[SELECTED EXTRACT]:
Maybe you feel that no one really cares about what you’re going through or that there is no hope for things to get better for you. You don’t have to remain in Depression.

But maybe suicide feels like an escape from your pain. Please read on for real hope!

There is at least one person in your life – probably many more than that – who loves you far more than you realize and has real hope for you. I know. I talked with six of these people – one of whom knows you better than you know yourself!

You may be reading this article because you’re afraid for a loved one who is feeling suicidal. What do you say? How do you help? As you’ll see from reading this article, what people who are feeling despair most need is someone who will listen to them without shaming them or panicking about their suicidal feelings. Ask them if they feel suicidal and if they have a plan. Listen and offer comfort. Help them take their next step to get help for their depression. Keep praying!

What’s Like to Be a Survivor of Suicide?

Each person I interviewed is a survivor of suicide. They have cried countless tears. They live with an empty space in their lives and their hearts. Not a single day goes by that they don’t wish they could talk with their loved one. They hurt so much after their loved one’s suicide that it seemed the grief would never end — they were plunged into depression and only the comfort of Christ through caring people and lots of prayer pulled them through to healing and new hope.

Each of my friends who lost a loved one to suicide volunteers hundreds of hours year after year as New Hope Crisis Counselors at the Crystal Cathedral in Garden Grove, CA to listen, care, and pray for hurting people just like you. If you call 714-NEW-HOPE or click into the private chat room at NewHopeNow.org they will be there for you. Or, 24 hours a day you can call 1-800-SUICIDE.

Volunteering in Jesus’ name to help others who are in emotional pain is a huge part of what has brought them new fulfillment and meaning in their lives.

I personally know each survivor of suicide that I interviewed. From 1994 to 2010 I served as the Executive Director of the New Hope Crisis Counseling ministry. I have helped to train over 1,000 Christian lay counselors, including these six men and women.

Here’s what they want to say to you right now…

The Crisis Line Didn’t Answer my Call!

Shirl lost her teenage son to suicide 17 years ago.  She read his suicide letter, hidden in his pillow case, and went numb.  She fell in bed and laid in a fetal position next to the phone for hours.  Again and again she called 714-NEW-HOPE, but she kept having to wait for a volunteer to become available.  She finally did get through to the help she needed and received pastoral counseling and prayer and then a couple of years later she volunteered to become a New Hope Crisis Counselor so that others in crisis could more quickly get through to the help they need.  She became so effective as a crisis counselor that she went on to volunteer her time to train other people – ministers, police officers, counselors, parents, siblings, adult children, teenagers, and children – in how to help someone in despair.

If you were to meet Shirl and tell her of your own despair she’d give you a hug just like the one she wishes that she could give her son right now.  She’d listen and care for you – even if you were grumpy!  She’d do anything and everything to get you the help you need to overcome your depression and get through your crisis.

Shirl would help you to see that the black hole you’re in now is really a black spot and that if you could step back and get a wider view on your life you’d see that there are some spots of light and beauty in your life picture.  One bright spot that her son would have seen if only he hadn’t given up too soon was that after his death his sister had two delightful children and he would’ve loved being their uncle!  He would’ve been a great uncle and a great father…  If only he could’ve hung on a little longer and gotten the help that he needed.

[EXERCISE]: Give everything from "But maybe suicide" down to "depression. Keep praying!" in the piece on suicide and hope again, switching "comfort" to "support".

[DATA LISTING]:
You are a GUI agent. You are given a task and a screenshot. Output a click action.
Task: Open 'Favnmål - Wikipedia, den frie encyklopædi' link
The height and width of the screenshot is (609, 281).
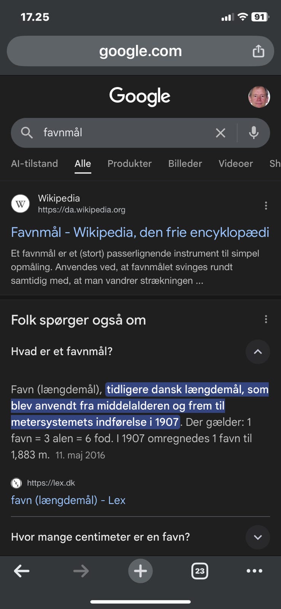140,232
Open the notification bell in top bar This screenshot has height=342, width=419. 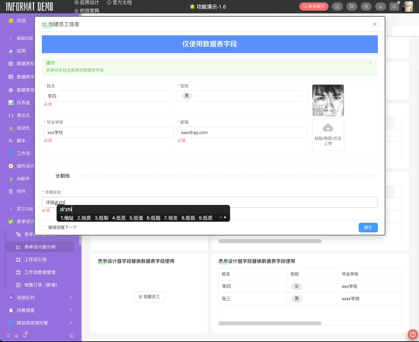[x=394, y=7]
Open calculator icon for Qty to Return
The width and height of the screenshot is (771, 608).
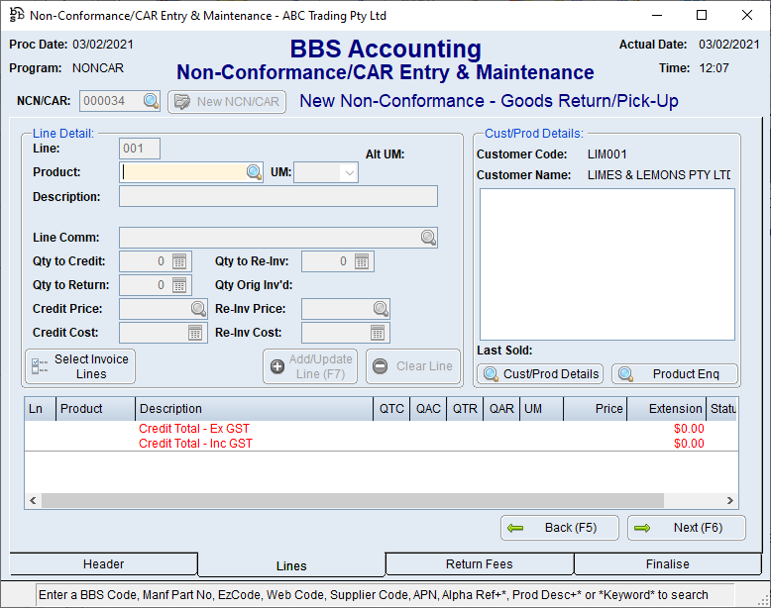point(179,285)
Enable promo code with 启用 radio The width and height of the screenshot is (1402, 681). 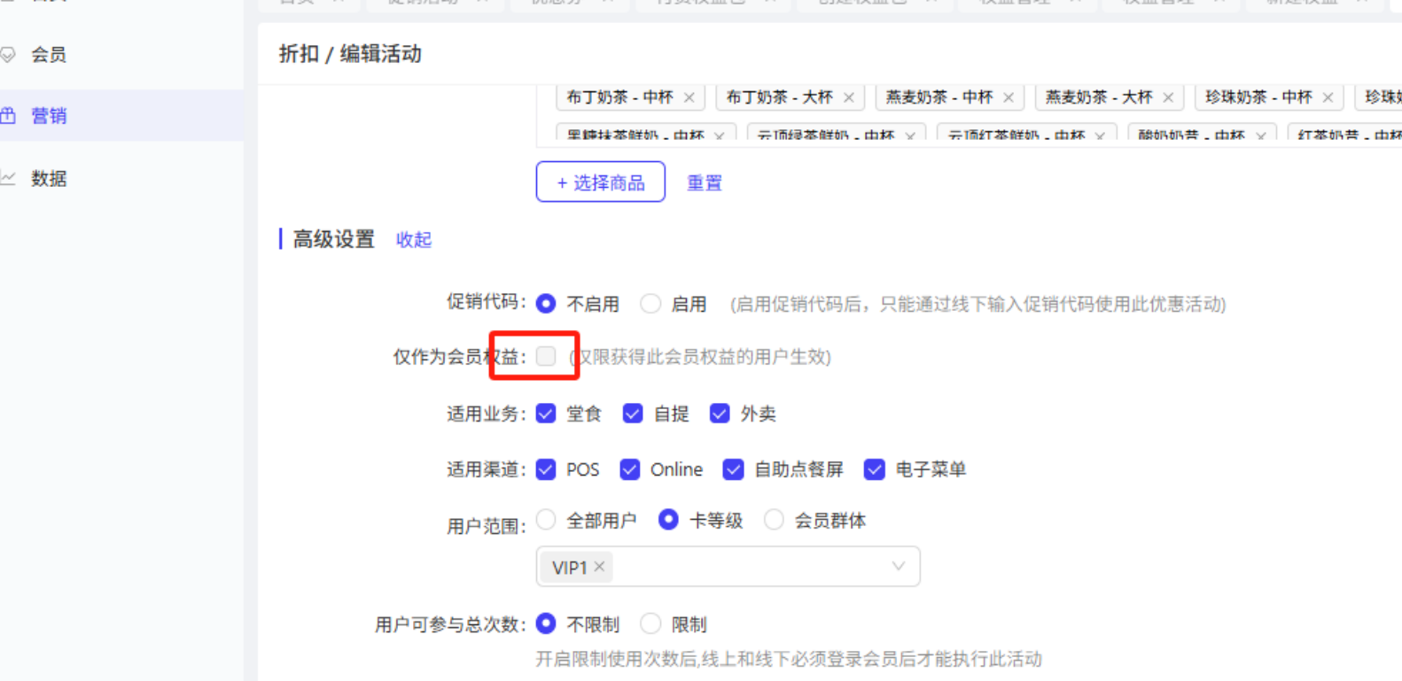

[OUTPUT OF THE TASK]:
But maybe suicide feels like an escape from your pain. Please read on for real hope!

There is at least one person in your life – probably many more than that – who loves you far more than you realize and has real hope for you. I know. I talked with six of these people – one of whom knows you better than you know yourself!

You may be reading this article because you’re afraid for a loved one who is feeling suicidal. What do you say? How do you help? As you’ll see from reading this article, what people who are feeling despair most need is someone who will listen to them without shaming them or panicking about their suicidal feelings. Ask them if they feel suicidal and if they have a plan. Listen and offer support. Help them take their next step to get help for their depression. Keep praying!